Le président de la République de Guinée, Mamadi Doumbouya, a profité de la tribune de la 69ᵉ session ordinaire de la Conférence des chefs d’État et de gouvernement de la CEDEAO pour défendre la place des militaires dans l’histoire et la gouvernance de l’organisation sous-régionale. Dans une allocution prononcée ce dimanche 19 juillet 2026 au Julius Maada Bio International Conference Centre de Lungi, en Sierra Leone, le chef de l’État a rappelé que la création de la CEDEAO, en 1975, est l’œuvre de dirigeants parmi lesquels les militaires étaient largement majoritaires, estimant que cette réalité historique ne saurait être occultée dans les débats actuels.
Dans une allocution lue devant ses homologues ouest-africains, le chef de l’État guinéen a tenu à répondre aux critiques récurrentes visant certains dirigeants issus des forces armées. Il a rappelé que l’histoire même de la Communauté économique des États de l’Afrique de l’Ouest (CEDEAO) témoigne de l’implication déterminante des militaires dans la naissance et le développement de l’institution.
« Le 28 mai 1975, à Lagos, ils étaient quinze pères fondateurs à créer notre communauté qui, depuis plus d’un demi-siècle, nous réunit. Quinze pères fondateurs, parmi lesquels dix militaires et cinq civils. Donc, l’écrasante majorité des fondateurs était issue de l’armée. Leur attachement à la paix et à l’unité n’a jamais été démenti. Les militaires sont une partie de nous. Ils ont consenti le sacrifice de leur vie pour préserver notre paix commune. Leur uniforme ne saurait donc constituer leur exclusion de la vie et de la gestion de notre communauté. Ils ne sont ni plus ni moins que des enfants du peuple. Et notre Afrique, dans cette conception, ne constitue pas une exception », a déclaré le président Mamadi Doumbouya.
À travers cette mise au point, le président guinéen a voulu replacer le débat dans une perspective historique, estimant que l’appartenance à l’institution militaire ne saurait, à elle seule, remettre en cause la légitimité d’un dirigeant à contribuer à l’intégration régionale et à la gouvernance des États.

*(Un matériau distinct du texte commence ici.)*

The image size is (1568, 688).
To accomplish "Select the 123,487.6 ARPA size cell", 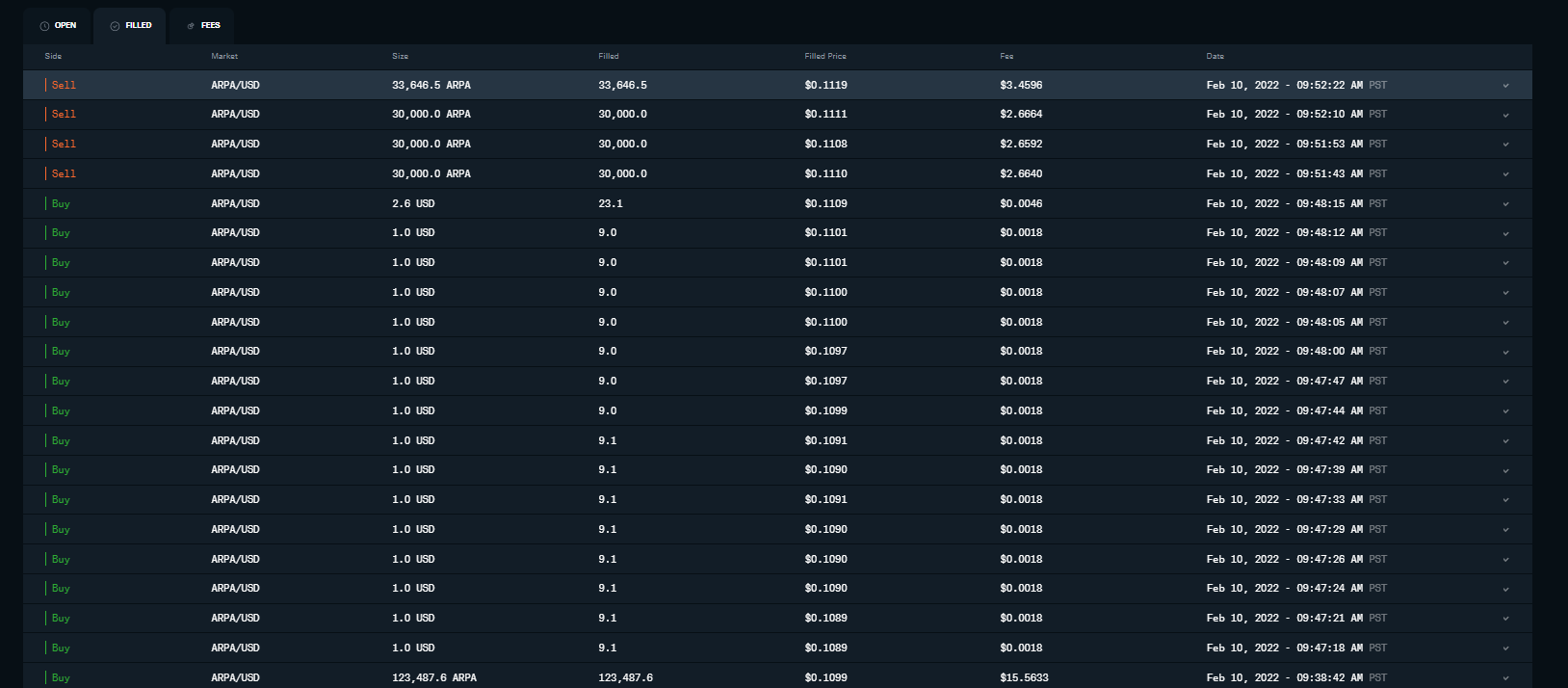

Pour Mamadi Doumbouya, l’histoire de la CEDEAO démontre que les militaires ont joué un rôle majeur dans l’édification de l’organisation et dans la préservation de la stabilité sous-régionale. Selon lui, leur engagement en faveur de la paix, de l’unité et de la coopération entre les peuples d’Afrique de l’Ouest constitue une réalité historique qu’il convient de reconnaître, au-delà des considérations politiques du moment.